Regulation of osteoclast formation is also modulated by innate immune cytokines, such as IFNs (14). Type-I IFNs such as IFN-β are induced by RANKL and inhibit osteoclast differentiation (15). Virus-induced type-I IFN production is mediated by TNF receptor (TNFR)-associated factor family member-associated NF-κB activator-binding kinase 1 (TBK1) and IFN regulatory factor 3 (IRF3). Among the TBK1-binding proteins, TNF receptor-associated factor (TRAF) family member-associated NF-κB activator (TANK), 5-azacytidine-induced protein 2 (AZI2), and TBK1-binding protein 1 (TBKBP1) have been implicated in the production of type-I IFNs (14). However, our previous knock-out study revealed that TANK is dispensable for the production of IFNs (16), but indispensable for the suppression of excessive osteoclast formation via the inhibition of TRAF6 activation (17). We also generated AZI2- and TBKBP1-deficient mice and revealed that both genes were dispensable for IFN production (18). However, to our surprise, AZI2-deficient bone marrow cells exhibited impaired GM-CSF-mediated dendritic cell differentiation in vitro (18). GM-CSF is involved in the survival, maturation, proliferation, and differentiation of myeloid cells including dendritic cells (19). GM-CSF is also important in alveolar protein clearance because GM-CSF neutralizing autoantibodies are involved in the pathogenesis of pulmonary alveolar proteinosis (PAP) (20). Bronchoalveolar lavage (BAL) from PAP patients and GM-CSF-deficient mice contains lipoproteinaceous material consisting of surfactant proteins, and alveolar macrophages in BALs exhibit a large foamy appearance (20, 21). Importantly, such macrophages are also severely deficient in ATP-binding cassette subfamily G member 1 (ABCG1), a group of transmembrane proteins that play pivotal roles in mediating the cellular efflux of lipids, and peroxisome proliferator-activated receptor (PPAR)γ, a critical regulator of lipid homeostasis (22). Furthermore, lung tissues from PAP patients and GM-CSF-deficient mice exhibited many periodic acid-Schiff-positive alveolar fillings, leading to respiratory distress (20, 21, 23).

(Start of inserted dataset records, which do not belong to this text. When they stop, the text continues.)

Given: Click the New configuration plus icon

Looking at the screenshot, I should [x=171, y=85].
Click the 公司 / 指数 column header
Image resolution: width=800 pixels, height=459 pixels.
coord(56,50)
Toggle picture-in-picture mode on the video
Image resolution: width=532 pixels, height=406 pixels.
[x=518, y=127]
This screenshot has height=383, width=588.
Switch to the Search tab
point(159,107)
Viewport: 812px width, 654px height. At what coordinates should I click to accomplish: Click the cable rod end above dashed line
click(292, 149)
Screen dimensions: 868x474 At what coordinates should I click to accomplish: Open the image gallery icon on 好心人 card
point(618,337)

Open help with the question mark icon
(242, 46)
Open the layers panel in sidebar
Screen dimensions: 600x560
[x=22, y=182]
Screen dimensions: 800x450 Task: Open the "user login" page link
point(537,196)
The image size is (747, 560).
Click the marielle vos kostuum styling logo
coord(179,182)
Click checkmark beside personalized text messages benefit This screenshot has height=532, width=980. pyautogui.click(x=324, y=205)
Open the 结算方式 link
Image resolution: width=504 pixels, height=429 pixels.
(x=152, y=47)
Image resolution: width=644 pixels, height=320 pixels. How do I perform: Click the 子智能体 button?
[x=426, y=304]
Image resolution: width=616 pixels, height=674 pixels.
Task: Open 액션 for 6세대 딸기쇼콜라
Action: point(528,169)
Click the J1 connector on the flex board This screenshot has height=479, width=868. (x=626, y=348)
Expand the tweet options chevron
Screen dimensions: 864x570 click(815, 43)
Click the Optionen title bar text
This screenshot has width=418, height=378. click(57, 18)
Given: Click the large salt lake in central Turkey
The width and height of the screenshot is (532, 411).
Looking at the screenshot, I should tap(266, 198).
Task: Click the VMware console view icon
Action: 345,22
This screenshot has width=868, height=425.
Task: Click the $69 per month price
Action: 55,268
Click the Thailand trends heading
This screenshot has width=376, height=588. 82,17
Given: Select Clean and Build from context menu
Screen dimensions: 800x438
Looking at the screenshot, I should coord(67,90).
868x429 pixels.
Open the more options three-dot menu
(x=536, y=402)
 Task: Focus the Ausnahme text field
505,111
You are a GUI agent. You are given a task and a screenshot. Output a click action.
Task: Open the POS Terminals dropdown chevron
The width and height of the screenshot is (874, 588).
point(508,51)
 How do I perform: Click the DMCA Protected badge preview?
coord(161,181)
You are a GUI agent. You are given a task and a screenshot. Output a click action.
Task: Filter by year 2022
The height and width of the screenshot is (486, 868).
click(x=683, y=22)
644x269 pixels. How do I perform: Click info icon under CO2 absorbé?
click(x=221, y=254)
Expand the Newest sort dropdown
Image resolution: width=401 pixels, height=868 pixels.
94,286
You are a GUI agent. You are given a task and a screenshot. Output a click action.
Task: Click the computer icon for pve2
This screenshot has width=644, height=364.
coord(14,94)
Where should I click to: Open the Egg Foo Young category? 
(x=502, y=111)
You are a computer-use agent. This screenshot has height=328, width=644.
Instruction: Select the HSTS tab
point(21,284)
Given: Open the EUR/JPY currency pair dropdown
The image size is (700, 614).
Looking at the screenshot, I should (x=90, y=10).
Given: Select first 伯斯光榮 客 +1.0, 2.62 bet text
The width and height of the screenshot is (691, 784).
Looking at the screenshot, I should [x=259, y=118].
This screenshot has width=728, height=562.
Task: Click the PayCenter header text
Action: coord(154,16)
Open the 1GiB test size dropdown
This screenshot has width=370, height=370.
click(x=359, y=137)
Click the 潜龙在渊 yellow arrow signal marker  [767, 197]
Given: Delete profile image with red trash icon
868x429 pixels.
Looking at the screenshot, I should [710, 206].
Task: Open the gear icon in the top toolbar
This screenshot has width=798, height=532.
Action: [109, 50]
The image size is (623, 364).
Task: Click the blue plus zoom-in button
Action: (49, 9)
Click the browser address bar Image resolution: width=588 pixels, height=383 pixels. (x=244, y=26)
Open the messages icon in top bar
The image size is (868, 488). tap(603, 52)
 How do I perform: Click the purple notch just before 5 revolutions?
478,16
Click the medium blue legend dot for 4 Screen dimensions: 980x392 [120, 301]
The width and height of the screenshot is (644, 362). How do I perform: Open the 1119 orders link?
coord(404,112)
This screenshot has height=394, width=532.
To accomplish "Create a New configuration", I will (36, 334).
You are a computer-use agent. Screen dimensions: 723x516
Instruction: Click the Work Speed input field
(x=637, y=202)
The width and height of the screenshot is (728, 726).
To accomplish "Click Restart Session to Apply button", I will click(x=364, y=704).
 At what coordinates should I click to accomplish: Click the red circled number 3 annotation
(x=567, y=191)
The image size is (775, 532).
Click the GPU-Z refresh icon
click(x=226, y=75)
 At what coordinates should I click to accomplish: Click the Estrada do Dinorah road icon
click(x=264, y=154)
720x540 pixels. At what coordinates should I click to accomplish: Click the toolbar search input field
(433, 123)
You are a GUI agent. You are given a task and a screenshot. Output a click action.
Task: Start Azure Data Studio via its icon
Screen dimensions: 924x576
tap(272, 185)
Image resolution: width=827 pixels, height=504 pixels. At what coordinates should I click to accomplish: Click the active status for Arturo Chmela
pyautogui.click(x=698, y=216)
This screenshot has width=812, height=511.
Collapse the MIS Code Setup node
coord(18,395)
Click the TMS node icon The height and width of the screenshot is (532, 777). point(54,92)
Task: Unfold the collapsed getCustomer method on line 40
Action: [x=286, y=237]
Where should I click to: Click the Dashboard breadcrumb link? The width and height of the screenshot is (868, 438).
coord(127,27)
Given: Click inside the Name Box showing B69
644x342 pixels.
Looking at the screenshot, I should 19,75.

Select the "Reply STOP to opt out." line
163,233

Despite the importance of AZI2 in GM-CSF signaling in vitro, the roles of AZI2 in immunity, lung homeostasis, and their functions in bone metabolism remain to be studied in vivo. Here we explored the role of AZI2 in host defense and bone homeostasis. We report that AZI2 is dispensable for GM-CSF signaling in vivo, but we found that AZI2-deficient mice have severe osteoporosis due to enhanced osteoclast survival.
AZI2- and TBKBP1-deficient mice were generated as described previously (18) and maintained in specific pathogen-free conditions. All animal experiments were performed in accordance with the approval of the Animal Research Committee of the Research Institute for Microbial Diseases (Osaka University, Osaka, Japan).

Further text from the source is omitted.